SHORT TASK
Copy each of the following entries word for word, keeping every line unchanged.

LISTING
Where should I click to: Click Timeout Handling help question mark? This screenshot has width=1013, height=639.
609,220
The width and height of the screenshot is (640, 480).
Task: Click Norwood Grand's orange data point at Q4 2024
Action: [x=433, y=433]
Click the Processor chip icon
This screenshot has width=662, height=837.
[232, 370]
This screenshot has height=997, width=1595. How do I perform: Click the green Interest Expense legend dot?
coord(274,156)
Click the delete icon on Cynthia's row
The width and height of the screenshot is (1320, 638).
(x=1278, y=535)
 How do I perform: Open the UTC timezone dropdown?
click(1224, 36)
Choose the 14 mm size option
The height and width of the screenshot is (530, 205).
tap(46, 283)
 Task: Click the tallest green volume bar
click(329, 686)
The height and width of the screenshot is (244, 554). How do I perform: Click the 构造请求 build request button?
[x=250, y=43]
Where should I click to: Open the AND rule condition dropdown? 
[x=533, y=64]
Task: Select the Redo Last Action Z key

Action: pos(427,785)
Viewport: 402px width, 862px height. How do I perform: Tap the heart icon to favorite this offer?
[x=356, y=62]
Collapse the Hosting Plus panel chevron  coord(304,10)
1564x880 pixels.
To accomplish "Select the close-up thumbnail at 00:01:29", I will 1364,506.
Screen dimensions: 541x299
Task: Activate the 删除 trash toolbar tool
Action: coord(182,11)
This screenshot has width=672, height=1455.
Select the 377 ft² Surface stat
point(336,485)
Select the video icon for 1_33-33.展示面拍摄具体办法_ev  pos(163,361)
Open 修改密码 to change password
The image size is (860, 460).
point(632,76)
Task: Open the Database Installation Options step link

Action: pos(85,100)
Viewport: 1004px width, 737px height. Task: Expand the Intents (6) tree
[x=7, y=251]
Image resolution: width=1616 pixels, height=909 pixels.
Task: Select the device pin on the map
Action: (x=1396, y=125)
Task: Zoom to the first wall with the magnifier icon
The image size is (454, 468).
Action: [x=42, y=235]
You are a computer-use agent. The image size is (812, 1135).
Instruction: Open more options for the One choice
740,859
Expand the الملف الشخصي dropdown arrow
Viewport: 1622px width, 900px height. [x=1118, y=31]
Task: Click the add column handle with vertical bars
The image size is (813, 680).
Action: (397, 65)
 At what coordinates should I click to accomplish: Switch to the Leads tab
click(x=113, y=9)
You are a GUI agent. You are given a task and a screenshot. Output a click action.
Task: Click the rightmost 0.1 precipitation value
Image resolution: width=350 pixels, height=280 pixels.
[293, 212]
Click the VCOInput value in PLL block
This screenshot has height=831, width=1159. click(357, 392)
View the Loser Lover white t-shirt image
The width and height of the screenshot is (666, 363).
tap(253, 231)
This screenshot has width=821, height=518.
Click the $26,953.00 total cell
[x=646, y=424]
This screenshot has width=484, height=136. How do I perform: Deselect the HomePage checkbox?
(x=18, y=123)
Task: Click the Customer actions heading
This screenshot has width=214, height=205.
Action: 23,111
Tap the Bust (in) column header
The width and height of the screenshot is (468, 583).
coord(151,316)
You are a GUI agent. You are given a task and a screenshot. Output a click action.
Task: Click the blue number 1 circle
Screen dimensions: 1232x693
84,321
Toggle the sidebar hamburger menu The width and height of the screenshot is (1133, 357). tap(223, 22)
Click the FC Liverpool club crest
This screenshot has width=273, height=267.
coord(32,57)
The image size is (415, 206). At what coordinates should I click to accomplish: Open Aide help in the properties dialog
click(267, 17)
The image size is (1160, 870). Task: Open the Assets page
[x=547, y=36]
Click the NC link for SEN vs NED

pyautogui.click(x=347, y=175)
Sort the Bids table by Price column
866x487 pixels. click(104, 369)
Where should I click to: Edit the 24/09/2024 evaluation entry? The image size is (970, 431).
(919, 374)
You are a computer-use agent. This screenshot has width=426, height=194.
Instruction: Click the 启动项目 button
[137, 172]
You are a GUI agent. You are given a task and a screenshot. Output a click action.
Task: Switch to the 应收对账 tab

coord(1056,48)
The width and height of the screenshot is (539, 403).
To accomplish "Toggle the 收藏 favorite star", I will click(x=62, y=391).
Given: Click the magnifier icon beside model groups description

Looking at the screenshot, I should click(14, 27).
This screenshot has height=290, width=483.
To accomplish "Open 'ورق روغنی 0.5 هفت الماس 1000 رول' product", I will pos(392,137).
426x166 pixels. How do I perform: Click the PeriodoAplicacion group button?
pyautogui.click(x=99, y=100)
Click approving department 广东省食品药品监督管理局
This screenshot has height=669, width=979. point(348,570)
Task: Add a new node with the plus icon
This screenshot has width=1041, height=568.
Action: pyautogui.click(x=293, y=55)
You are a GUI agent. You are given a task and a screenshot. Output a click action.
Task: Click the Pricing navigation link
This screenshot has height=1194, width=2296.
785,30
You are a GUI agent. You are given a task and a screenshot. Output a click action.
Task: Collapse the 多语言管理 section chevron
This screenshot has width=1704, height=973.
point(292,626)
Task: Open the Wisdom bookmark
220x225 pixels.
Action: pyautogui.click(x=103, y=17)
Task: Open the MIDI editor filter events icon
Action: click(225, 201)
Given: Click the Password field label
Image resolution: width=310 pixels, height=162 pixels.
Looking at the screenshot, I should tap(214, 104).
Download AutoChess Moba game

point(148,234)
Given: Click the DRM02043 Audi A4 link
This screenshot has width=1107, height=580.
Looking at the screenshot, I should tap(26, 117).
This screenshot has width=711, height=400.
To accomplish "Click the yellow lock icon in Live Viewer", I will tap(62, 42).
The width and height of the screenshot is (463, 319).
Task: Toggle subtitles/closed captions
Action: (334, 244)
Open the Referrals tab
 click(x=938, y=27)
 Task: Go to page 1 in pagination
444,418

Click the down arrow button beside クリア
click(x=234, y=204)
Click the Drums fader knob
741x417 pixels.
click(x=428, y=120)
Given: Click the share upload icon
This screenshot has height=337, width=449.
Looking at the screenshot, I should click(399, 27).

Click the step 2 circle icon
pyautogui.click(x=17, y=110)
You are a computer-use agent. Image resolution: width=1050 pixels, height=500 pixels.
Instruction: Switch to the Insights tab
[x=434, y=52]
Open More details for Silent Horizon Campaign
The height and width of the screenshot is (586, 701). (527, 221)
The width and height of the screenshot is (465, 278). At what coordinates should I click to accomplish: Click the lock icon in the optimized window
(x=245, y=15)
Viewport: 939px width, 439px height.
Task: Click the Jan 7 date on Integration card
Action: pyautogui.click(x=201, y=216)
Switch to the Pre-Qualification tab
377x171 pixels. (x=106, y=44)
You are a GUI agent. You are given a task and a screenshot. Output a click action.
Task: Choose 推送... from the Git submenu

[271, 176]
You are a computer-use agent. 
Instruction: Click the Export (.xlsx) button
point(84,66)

EXERCISE RESPONSE
Where should I click to: Click Timeout Handling help question mark? This screenshot has width=1013, height=639.
609,220
The width and height of the screenshot is (640, 480).
Task: Click Norwood Grand's orange data point at Q4 2024
Action: [x=433, y=433]
Click the Processor chip icon
This screenshot has width=662, height=837.
[232, 370]
This screenshot has height=997, width=1595. How do I perform: Click the green Interest Expense legend dot?
coord(274,156)
Click the delete icon on Cynthia's row
The width and height of the screenshot is (1320, 638).
(x=1278, y=535)
 How do I perform: Open the UTC timezone dropdown?
click(1224, 36)
Choose the 14 mm size option
The height and width of the screenshot is (530, 205).
tap(46, 283)
 Task: Click the tallest green volume bar
click(329, 686)
The height and width of the screenshot is (244, 554). How do I perform: Click the 构造请求 build request button?
[x=250, y=43]
Where should I click to: Open the AND rule condition dropdown? 
[x=533, y=64]
Task: Select the Redo Last Action Z key

Action: pos(427,785)
Viewport: 402px width, 862px height. How do I perform: Tap the heart icon to favorite this offer?
[x=356, y=62]
Collapse the Hosting Plus panel chevron  coord(304,10)
1564x880 pixels.
To accomplish "Select the close-up thumbnail at 00:01:29", I will 1364,506.
Screen dimensions: 541x299
Task: Activate the 删除 trash toolbar tool
Action: coord(182,11)
This screenshot has width=672, height=1455.
Select the 377 ft² Surface stat
point(336,485)
Select the video icon for 1_33-33.展示面拍摄具体办法_ev  pos(163,361)
Open 修改密码 to change password
The image size is (860, 460).
point(632,76)
Task: Open the Database Installation Options step link

Action: pos(85,100)
Viewport: 1004px width, 737px height. Task: Expand the Intents (6) tree
[x=7, y=251]
Image resolution: width=1616 pixels, height=909 pixels.
Task: Select the device pin on the map
Action: (x=1396, y=125)
Task: Zoom to the first wall with the magnifier icon
The image size is (454, 468).
Action: [x=42, y=235]
You are a computer-use agent. The image size is (812, 1135).
Instruction: Open more options for the One choice
740,859
Expand the الملف الشخصي dropdown arrow
Viewport: 1622px width, 900px height. [x=1118, y=31]
Task: Click the add column handle with vertical bars
The image size is (813, 680).
Action: (397, 65)
 At what coordinates should I click to accomplish: Switch to the Leads tab
click(x=113, y=9)
You are a GUI agent. You are given a task and a screenshot. Output a click action.
Task: Click the rightmost 0.1 precipitation value
Image resolution: width=350 pixels, height=280 pixels.
[293, 212]
Click the VCOInput value in PLL block
This screenshot has height=831, width=1159. click(357, 392)
View the Loser Lover white t-shirt image
The width and height of the screenshot is (666, 363).
tap(253, 231)
This screenshot has width=821, height=518.
Click the $26,953.00 total cell
[x=646, y=424]
This screenshot has width=484, height=136. How do I perform: Deselect the HomePage checkbox?
(x=18, y=123)
Task: Click the Customer actions heading
This screenshot has width=214, height=205.
Action: 23,111
Tap the Bust (in) column header
The width and height of the screenshot is (468, 583).
coord(151,316)
You are a GUI agent. You are given a task and a screenshot. Output a click action.
Task: Click the blue number 1 circle
Screen dimensions: 1232x693
84,321
Toggle the sidebar hamburger menu The width and height of the screenshot is (1133, 357). tap(223, 22)
Click the FC Liverpool club crest
This screenshot has width=273, height=267.
coord(32,57)
The image size is (415, 206). At what coordinates should I click to accomplish: Open Aide help in the properties dialog
click(267, 17)
The image size is (1160, 870). Task: Open the Assets page
[x=547, y=36]
Click the NC link for SEN vs NED

pyautogui.click(x=347, y=175)
Sort the Bids table by Price column
866x487 pixels. click(104, 369)
Where should I click to: Edit the 24/09/2024 evaluation entry? The image size is (970, 431).
(919, 374)
You are a computer-use agent. This screenshot has width=426, height=194.
Instruction: Click the 启动项目 button
[137, 172]
You are a GUI agent. You are given a task and a screenshot. Output a click action.
Task: Switch to the 应收对账 tab

coord(1056,48)
The width and height of the screenshot is (539, 403).
To accomplish "Toggle the 收藏 favorite star", I will click(x=62, y=391).
Given: Click the magnifier icon beside model groups description

Looking at the screenshot, I should click(14, 27).
This screenshot has height=290, width=483.
To accomplish "Open 'ورق روغنی 0.5 هفت الماس 1000 رول' product", I will pos(392,137).
426x166 pixels. How do I perform: Click the PeriodoAplicacion group button?
pyautogui.click(x=99, y=100)
Click approving department 广东省食品药品监督管理局
This screenshot has height=669, width=979. point(348,570)
Task: Add a new node with the plus icon
This screenshot has width=1041, height=568.
Action: pyautogui.click(x=293, y=55)
You are a GUI agent. You are given a task and a screenshot. Output a click action.
Task: Click the Pricing navigation link
This screenshot has height=1194, width=2296.
785,30
You are a GUI agent. You are given a task and a screenshot. Output a click action.
Task: Collapse the 多语言管理 section chevron
This screenshot has width=1704, height=973.
point(292,626)
Task: Open the Wisdom bookmark
220x225 pixels.
Action: pyautogui.click(x=103, y=17)
Task: Open the MIDI editor filter events icon
Action: click(225, 201)
Given: Click the Password field label
Image resolution: width=310 pixels, height=162 pixels.
Looking at the screenshot, I should tap(214, 104).
Download AutoChess Moba game

point(148,234)
Given: Click the DRM02043 Audi A4 link
This screenshot has width=1107, height=580.
Looking at the screenshot, I should tap(26, 117).
This screenshot has width=711, height=400.
To accomplish "Click the yellow lock icon in Live Viewer", I will tap(62, 42).
The width and height of the screenshot is (463, 319).
Task: Toggle subtitles/closed captions
Action: (334, 244)
Open the Referrals tab
 click(x=938, y=27)
 Task: Go to page 1 in pagination
444,418

Click the down arrow button beside クリア
click(x=234, y=204)
Click the Drums fader knob
741x417 pixels.
click(x=428, y=120)
Given: Click the share upload icon
This screenshot has height=337, width=449.
Looking at the screenshot, I should click(399, 27).

Click the step 2 circle icon
pyautogui.click(x=17, y=110)
You are a computer-use agent. Image resolution: width=1050 pixels, height=500 pixels.
Instruction: Switch to the Insights tab
[x=434, y=52]
Open More details for Silent Horizon Campaign
The height and width of the screenshot is (586, 701). (527, 221)
The width and height of the screenshot is (465, 278). At what coordinates should I click to accomplish: Click the lock icon in the optimized window
(x=245, y=15)
Viewport: 939px width, 439px height.
Task: Click the Jan 7 date on Integration card
Action: pyautogui.click(x=201, y=216)
Switch to the Pre-Qualification tab
377x171 pixels. (x=106, y=44)
You are a GUI agent. You are given a task and a screenshot. Output a click action.
Task: Choose 推送... from the Git submenu

[271, 176]
You are a computer-use agent. 
Instruction: Click the Export (.xlsx) button
point(84,66)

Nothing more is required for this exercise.